**PROBLEM DETAILS**
For the entries that follow, say how many lines hold the string "right", with nothing else in the reply.

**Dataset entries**

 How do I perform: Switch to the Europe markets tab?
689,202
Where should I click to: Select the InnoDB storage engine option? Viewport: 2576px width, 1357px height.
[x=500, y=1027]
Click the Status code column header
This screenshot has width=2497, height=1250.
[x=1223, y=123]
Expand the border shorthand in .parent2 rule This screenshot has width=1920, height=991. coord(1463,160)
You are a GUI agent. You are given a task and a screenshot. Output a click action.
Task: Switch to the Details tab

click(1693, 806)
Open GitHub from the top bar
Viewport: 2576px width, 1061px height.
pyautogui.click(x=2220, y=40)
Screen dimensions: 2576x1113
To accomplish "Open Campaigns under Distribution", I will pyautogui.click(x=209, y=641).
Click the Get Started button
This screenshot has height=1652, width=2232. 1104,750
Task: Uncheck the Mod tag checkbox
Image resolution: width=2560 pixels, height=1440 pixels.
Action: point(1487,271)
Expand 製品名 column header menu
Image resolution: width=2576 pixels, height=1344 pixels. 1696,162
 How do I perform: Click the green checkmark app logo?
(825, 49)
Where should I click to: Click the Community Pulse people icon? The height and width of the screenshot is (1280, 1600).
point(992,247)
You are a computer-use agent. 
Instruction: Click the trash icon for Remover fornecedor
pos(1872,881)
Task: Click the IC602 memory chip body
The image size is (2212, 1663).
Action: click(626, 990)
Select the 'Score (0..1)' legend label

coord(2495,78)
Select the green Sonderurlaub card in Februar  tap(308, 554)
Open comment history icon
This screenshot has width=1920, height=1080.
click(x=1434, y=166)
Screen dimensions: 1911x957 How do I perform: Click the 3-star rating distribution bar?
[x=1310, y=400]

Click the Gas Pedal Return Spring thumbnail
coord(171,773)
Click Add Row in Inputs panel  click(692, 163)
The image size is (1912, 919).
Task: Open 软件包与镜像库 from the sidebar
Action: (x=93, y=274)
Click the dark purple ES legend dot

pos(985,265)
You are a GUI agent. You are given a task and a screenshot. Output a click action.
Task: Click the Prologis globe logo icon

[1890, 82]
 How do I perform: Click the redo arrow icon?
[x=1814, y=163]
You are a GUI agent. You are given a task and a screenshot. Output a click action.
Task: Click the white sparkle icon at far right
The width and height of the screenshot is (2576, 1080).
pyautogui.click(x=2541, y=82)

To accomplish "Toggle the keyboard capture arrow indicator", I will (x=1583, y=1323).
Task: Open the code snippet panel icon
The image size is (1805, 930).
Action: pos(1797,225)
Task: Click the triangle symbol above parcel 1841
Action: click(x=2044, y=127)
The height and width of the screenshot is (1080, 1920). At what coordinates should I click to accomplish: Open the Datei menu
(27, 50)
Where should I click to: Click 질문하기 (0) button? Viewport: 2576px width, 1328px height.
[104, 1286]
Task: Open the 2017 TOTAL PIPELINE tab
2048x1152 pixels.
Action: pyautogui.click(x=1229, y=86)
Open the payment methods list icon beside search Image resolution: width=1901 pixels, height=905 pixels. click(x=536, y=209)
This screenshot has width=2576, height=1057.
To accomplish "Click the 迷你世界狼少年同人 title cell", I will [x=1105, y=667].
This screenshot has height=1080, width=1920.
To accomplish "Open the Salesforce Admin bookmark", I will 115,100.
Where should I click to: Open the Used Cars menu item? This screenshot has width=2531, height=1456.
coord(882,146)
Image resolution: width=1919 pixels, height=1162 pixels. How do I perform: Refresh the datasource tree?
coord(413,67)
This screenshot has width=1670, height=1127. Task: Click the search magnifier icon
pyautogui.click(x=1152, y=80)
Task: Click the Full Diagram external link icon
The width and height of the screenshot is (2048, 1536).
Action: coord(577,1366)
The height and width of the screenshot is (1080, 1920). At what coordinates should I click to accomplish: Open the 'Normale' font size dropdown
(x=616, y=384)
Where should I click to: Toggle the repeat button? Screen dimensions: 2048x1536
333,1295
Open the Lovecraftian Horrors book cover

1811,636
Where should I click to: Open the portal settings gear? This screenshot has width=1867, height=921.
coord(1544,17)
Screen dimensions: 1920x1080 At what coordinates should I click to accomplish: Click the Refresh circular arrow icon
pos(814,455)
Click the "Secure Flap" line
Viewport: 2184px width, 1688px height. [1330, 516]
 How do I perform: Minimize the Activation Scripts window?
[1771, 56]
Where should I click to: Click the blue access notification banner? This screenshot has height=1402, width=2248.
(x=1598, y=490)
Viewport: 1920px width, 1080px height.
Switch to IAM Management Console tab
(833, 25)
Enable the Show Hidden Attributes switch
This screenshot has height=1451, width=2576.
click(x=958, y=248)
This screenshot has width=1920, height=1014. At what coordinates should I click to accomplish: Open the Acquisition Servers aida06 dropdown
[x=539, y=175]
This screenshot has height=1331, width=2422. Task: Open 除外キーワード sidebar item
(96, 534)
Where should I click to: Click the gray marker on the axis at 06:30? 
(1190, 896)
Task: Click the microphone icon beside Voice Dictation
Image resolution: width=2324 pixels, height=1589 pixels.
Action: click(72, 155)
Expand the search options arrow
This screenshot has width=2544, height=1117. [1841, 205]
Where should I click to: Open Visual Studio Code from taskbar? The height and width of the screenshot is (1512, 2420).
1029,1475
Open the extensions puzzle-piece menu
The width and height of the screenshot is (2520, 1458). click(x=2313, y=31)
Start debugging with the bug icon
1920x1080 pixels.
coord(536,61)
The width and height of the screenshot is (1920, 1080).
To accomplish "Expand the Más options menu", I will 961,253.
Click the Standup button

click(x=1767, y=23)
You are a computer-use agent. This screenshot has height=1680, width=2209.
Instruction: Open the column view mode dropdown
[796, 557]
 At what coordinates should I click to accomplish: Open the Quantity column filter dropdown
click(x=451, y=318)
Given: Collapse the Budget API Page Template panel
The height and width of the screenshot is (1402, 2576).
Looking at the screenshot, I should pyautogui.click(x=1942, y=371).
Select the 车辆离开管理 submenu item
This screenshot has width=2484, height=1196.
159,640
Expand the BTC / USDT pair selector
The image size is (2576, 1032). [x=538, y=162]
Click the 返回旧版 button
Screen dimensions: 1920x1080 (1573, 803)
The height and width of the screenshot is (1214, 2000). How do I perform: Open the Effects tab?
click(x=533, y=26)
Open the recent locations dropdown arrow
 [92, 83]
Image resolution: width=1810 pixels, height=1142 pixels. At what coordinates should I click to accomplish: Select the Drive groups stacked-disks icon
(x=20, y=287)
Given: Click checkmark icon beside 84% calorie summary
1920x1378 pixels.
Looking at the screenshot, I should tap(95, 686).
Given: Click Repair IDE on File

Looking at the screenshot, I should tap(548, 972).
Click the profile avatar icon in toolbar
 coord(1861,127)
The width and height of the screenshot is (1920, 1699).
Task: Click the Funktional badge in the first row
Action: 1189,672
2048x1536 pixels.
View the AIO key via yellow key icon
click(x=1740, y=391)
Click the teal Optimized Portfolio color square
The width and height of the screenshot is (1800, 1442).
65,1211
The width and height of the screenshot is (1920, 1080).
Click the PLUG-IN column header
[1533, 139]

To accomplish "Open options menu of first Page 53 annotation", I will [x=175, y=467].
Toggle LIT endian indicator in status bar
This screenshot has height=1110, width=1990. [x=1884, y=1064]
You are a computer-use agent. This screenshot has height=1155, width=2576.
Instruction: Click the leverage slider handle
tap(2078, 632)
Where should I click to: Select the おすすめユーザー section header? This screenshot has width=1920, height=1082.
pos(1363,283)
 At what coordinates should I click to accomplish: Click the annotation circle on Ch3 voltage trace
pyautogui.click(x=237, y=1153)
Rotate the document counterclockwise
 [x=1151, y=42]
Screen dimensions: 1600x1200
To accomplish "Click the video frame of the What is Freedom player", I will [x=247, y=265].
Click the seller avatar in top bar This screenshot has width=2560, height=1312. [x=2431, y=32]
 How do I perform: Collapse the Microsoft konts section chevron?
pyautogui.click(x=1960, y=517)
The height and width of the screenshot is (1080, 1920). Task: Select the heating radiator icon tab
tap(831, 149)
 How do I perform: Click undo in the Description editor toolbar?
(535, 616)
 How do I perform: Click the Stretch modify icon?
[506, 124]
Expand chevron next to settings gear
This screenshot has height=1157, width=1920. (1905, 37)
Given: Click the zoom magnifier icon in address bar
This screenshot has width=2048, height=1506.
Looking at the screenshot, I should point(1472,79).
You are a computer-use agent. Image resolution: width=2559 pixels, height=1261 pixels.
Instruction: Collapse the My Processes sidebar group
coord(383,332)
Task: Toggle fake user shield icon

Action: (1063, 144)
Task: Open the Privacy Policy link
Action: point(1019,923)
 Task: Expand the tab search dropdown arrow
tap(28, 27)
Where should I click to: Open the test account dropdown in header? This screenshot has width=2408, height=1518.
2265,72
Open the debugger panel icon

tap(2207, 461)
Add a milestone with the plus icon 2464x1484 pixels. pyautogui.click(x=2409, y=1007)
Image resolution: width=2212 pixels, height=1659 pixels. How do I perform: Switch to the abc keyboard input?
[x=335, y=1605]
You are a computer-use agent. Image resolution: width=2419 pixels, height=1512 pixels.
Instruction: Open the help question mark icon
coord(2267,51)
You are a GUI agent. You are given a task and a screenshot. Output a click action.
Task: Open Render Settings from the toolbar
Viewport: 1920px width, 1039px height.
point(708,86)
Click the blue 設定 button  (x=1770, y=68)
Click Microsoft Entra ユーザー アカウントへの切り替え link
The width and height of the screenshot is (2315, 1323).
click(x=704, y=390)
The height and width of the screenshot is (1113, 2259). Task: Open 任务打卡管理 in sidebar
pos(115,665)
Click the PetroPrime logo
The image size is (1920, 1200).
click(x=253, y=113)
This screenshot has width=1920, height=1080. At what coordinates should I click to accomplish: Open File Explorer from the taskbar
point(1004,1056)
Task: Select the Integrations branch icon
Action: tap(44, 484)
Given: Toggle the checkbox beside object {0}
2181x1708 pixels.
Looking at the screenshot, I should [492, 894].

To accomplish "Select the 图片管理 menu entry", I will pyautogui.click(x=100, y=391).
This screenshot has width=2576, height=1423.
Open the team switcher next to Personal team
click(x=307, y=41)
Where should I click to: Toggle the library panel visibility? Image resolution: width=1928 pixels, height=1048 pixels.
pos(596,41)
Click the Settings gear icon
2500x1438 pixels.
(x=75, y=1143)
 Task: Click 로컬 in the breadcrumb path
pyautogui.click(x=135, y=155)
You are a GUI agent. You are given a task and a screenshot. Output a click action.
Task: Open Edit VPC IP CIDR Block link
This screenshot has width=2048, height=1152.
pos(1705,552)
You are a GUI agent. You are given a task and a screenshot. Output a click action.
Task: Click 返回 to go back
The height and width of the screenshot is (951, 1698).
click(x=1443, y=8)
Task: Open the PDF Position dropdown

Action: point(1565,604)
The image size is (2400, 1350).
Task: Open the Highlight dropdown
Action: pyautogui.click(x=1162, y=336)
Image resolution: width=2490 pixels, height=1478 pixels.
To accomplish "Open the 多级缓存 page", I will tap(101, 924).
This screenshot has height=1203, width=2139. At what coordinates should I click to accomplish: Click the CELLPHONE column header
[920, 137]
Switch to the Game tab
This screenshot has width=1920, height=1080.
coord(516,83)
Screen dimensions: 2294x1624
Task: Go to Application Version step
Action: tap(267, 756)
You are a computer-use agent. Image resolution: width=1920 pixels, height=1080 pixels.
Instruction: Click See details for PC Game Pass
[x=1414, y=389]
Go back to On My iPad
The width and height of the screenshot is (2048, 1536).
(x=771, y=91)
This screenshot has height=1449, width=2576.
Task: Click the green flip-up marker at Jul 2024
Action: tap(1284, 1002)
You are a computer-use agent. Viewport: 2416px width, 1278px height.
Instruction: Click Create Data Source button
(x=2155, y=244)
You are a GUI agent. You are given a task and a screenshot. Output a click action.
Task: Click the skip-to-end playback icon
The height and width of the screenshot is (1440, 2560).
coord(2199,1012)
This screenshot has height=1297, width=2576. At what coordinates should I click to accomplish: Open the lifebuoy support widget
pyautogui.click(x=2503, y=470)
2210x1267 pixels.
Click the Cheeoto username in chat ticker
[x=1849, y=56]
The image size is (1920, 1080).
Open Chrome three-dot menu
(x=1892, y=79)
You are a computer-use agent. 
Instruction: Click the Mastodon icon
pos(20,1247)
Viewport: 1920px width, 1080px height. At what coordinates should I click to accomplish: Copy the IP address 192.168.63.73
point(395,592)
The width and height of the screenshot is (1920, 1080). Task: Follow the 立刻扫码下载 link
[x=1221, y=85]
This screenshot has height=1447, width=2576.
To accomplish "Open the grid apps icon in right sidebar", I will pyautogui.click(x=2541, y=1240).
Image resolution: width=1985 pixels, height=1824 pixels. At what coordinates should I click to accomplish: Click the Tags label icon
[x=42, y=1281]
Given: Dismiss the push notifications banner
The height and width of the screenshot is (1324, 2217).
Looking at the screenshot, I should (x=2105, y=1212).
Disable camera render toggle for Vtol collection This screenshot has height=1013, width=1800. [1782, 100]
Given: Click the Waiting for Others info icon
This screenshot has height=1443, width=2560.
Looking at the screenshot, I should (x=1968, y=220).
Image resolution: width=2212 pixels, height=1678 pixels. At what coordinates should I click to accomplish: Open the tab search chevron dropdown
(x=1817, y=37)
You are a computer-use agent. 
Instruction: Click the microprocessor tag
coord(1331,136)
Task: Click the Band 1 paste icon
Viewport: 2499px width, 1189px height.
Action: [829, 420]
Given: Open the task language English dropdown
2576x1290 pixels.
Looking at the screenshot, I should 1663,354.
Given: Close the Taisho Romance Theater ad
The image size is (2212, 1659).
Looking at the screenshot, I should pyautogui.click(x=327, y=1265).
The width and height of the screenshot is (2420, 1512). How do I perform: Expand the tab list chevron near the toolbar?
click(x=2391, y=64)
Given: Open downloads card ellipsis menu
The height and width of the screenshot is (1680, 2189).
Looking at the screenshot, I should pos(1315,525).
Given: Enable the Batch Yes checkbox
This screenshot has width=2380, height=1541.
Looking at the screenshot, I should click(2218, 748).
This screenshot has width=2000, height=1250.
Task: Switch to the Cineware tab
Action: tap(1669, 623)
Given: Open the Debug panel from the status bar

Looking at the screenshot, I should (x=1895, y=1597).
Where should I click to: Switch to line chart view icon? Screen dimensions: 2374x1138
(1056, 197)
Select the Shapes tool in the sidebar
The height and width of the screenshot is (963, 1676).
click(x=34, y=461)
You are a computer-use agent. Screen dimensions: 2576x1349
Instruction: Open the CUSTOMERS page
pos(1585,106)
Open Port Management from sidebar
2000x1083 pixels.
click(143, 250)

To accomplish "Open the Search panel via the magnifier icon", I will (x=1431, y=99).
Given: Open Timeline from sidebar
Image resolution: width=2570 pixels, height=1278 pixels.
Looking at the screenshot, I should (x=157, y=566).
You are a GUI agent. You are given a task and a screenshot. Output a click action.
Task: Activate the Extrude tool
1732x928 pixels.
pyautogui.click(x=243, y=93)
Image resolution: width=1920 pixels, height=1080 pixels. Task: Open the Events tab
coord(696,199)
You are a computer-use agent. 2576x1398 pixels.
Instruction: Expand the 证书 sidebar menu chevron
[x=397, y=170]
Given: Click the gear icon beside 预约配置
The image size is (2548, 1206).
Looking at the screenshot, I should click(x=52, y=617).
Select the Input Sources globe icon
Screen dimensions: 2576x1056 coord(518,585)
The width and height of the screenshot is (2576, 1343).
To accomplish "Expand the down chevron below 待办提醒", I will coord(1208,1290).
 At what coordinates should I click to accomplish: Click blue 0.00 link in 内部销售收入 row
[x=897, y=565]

**PROBLEM SOLUTION**
2